2018 Round-Up: Mutual fund performances and the new tax1 min read . Updated: 16 Dec 2018, 12:36 PM IST
'The LTCG taxation brought about in the budget is the only thing that could be termed as negative from the investment perspective but that was expected to happen sooner or later,' says Sharad Singh, founder of Invezta
Mumbai: Mutual funds this year have some direct and indirect impact due to the overall performance and taxation. 2018 has been a year of struggle on the performance front, Dhirendra Kumar, chief executive officer of Valueresearchonline.com, a financial advisory platform.
Performance: The one-year returns were not as impressive, everything except technology funds returned in single digits, said Kumar. While mid-cap funds were down 9-10%, large and midcap funds were down around 5% and equity was down by almost 10%, he said. There were some nasty surprises in debt funds. “High end volatility characterizes 2018. It was a roller-coaster ride and a very tumultuous year because of the crude oil movements and liquidity tightening after the fallout of Infrastructure Leasing & Financial Services Ltd (IL&FS)," said Lakshmi Iyer, chief investment officer of fixed income and head of products at Kotak Asset Management Company Ltd. When it comes to direct plans, on an average liquid funds’ one-year returns were 7.3-7.4%, ultra-short term funds were just a shade below that, around 7.3% and short term funds returned around 6%, said Kumaresh Ramakrishnan, head of fixed income at DHFL Pramerica Asset Management Pvt. Ltd. While investing in equity mutual fund, you should always have a long-term horizon. “In case of debt mutual funds, retail investors should only look at liquid funds and ultra-short term funds," said Melvin Joseph, founder of Navi Mumbaibased Finvin Financial Planners.
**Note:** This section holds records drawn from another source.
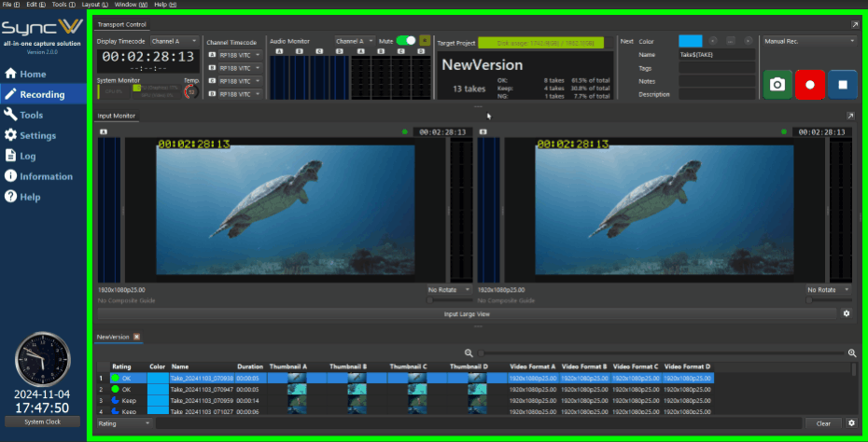Screen dimensions: 868x442
Task: Click the Input Large View button
Action: pos(465,313)
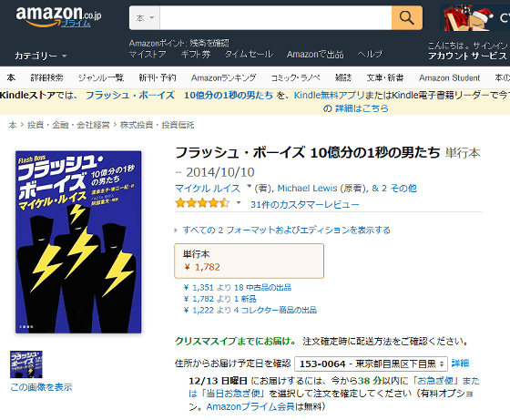Open 株式投資・投資信託 breadcrumb link
The width and height of the screenshot is (510, 420).
(157, 125)
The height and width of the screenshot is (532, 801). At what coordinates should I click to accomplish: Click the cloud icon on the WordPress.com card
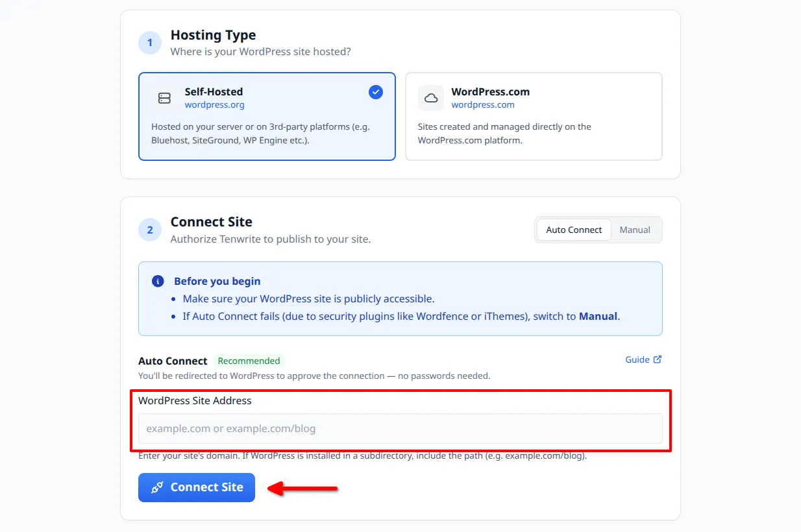[431, 98]
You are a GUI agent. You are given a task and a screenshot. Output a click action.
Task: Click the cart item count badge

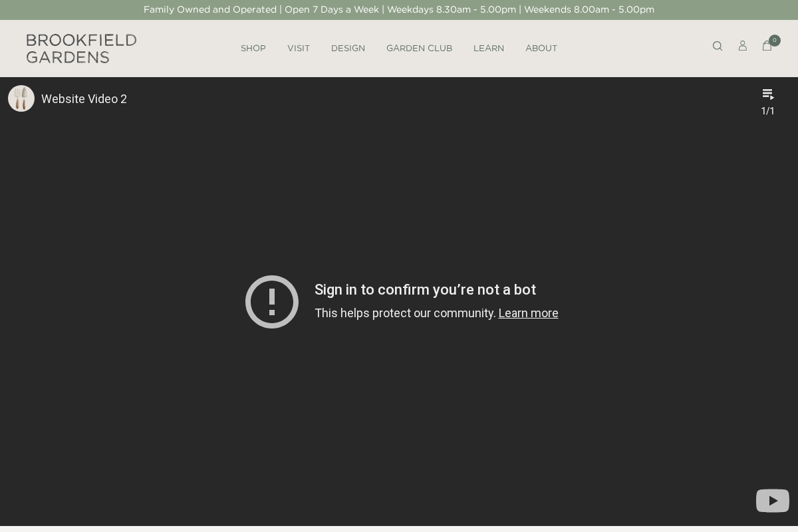[x=775, y=40]
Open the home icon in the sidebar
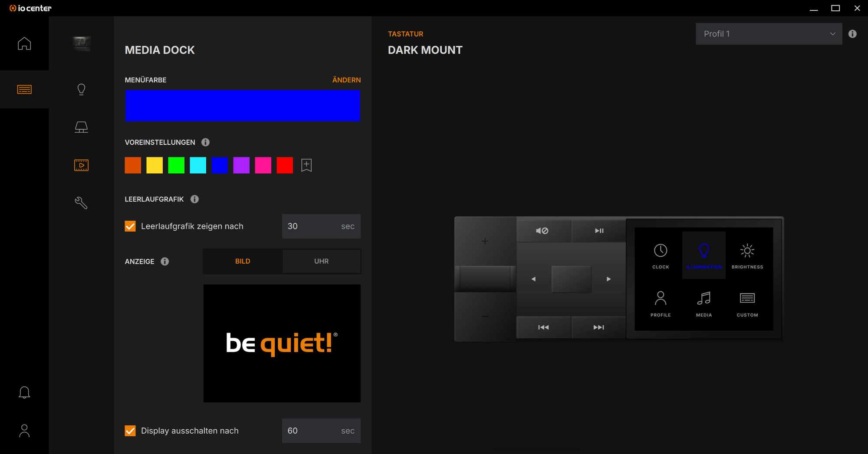The width and height of the screenshot is (868, 454). coord(24,43)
Taxation burden: This year’s budget imposed a long term capital gains tax of 10% on the gains in excess of ₹ 1 lakh without indexation benefits. “The LTCG taxation brought about in the budget is the only thing that could be termed as negative from the investment perspective but that was expected to happen sooner or later, says Sharad Singh, founder of Invezta, an online mutual funds investment platform. However, if an investor has gained any long term capital gains till January 31, 2018, they will be grandfathered, meaning the investor doesn’t have to pay tax based on the new tax changes. For this reason, Suresh Sadagopan, a Mumbai-based financial planner, believed that the tax impact may be marginal until January 31.
According to Rahul Singh, chartered accountant, Taxmann, for redemptions claimed after February 1, 2018, the market value of the shares as on January 31, 2018 will be considered as the cost of acquisition (if it is higher than the original cost of acquisition on the purchase date).